= Hardy field =

Mathematical concept

In mathematics, a Hardy field is a field consisting of germs of real-valued functions at infinity that are closed under differentiation. They are named after the English mathematician G. H. Hardy.

==Definition==

Initially at least, Hardy fields were defined in terms of germs of real functions at infinity. Specifically we consider a collection H of functions that are defined for all large real numbers, that is functions f that map (u,∞) to the real numbers R, for some real number u depending on f. Here and in the rest of the article we say a function has a property "eventually" if it has the property for all sufficiently large x, so for example we say a function f in H is eventually zero if there is some real number U such that f(x) = 0 for all x ≥ U. We can form an equivalence relation on H by saying f is equivalent to g if and only if f − g is eventually zero. The equivalence classes of this relation are called germs at infinity.

If H forms a field under the usual addition and multiplication of functions then so will H modulo this equivalence relation under the induced addition and multiplication operations. Moreover, if every function in H is eventually differentiable and the derivative of any function in H is also in H then H modulo the above equivalence relation is called a Hardy field.

Elements of a Hardy field are thus equivalence classes and should be denoted, say, [f]_{∞} to denote the class of functions that are eventually equal to the representative function f. However, in practice the elements are normally just denoted by the representatives themselves, so instead of [f]_{∞} one would just write f.

==Examples==

If F is a subfield of R then we can consider it as a Hardy field by considering the elements of F as constant functions, that is by considering the number α in F as the constant function f_{α} that maps every x in R to α. This is a field since F is, and since the derivative of every function in this field is 0 which must be in F it is a Hardy field.

A less trivial example of a Hardy field is the field of rational functions on R, denoted R(x). This is the set of functions of the form P(x)/Q(x) where P and Q are polynomials with real coefficients. Since the polynomial Q can have only finitely many zeros by the fundamental theorem of algebra, such a rational function will be defined for all sufficiently large x, specifically for all x larger than the largest real root of Q. Adding and multiplying rational functions gives more rational functions, and the quotient rule shows that the derivative of rational function is again a rational function, so R(x) forms a Hardy field.

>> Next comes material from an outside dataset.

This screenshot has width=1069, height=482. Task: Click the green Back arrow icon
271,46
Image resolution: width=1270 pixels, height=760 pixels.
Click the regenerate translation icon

Another example is the field of functions that can be expressed using the standard arithmetic operations, exponents, and logarithms, and are well-defined on some interval of the form $(x,\infty)$. Such functions are sometimes called Hardy L-functions. Much bigger Hardy fields (that contain Hardy L-functions as a subfield) can be defined using transseries.

==Properties==

Every element of a Hardy field is eventually either strictly positive, strictly negative, or zero. This follows fairly immediately from the facts that the elements in a Hardy field are eventually differentiable and hence continuous and eventually either have a multiplicative inverse or are zero. This means periodic functions such as the sine and cosine functions cannot exist in Hardy fields.

This avoidance of periodic functions also means that every element in a Hardy field has a (possibly infinite) limit at infinity, so if f is an element of H, then
$\lim_{x\rightarrow\infty}f(x)$
exists in R ∪ {−∞,+∞}.

It also means we can place an ordering on H by saying f < g if g − f is eventually strictly positive. This turns H into an ordered field. Note that f < g is not equivalent to the limit of f being less than the limit of g. For example, if we consider the germs of the identity function f(x) = x and the exponential function g(x) = e^{x} then since g(x) − f(x) > 0 for all x we have f < g. But they both tend to infinity. In this sense the ordering tells us how quickly all the unbounded functions diverge to infinity. Even finite limits being equal is not enough: consider f(x) = 1/x and g(x) = 0.

==In model theory==

The modern theory of Hardy fields doesn't restrict to real functions but to those defined in certain structures expanding real closed fields. Indeed, if R is an o-minimal expansion of a field, then the set of unary definable functions in R that are defined for all sufficiently large elements forms a Hardy field denoted H(R). The properties of Hardy fields in the real setting still hold in this more general setting.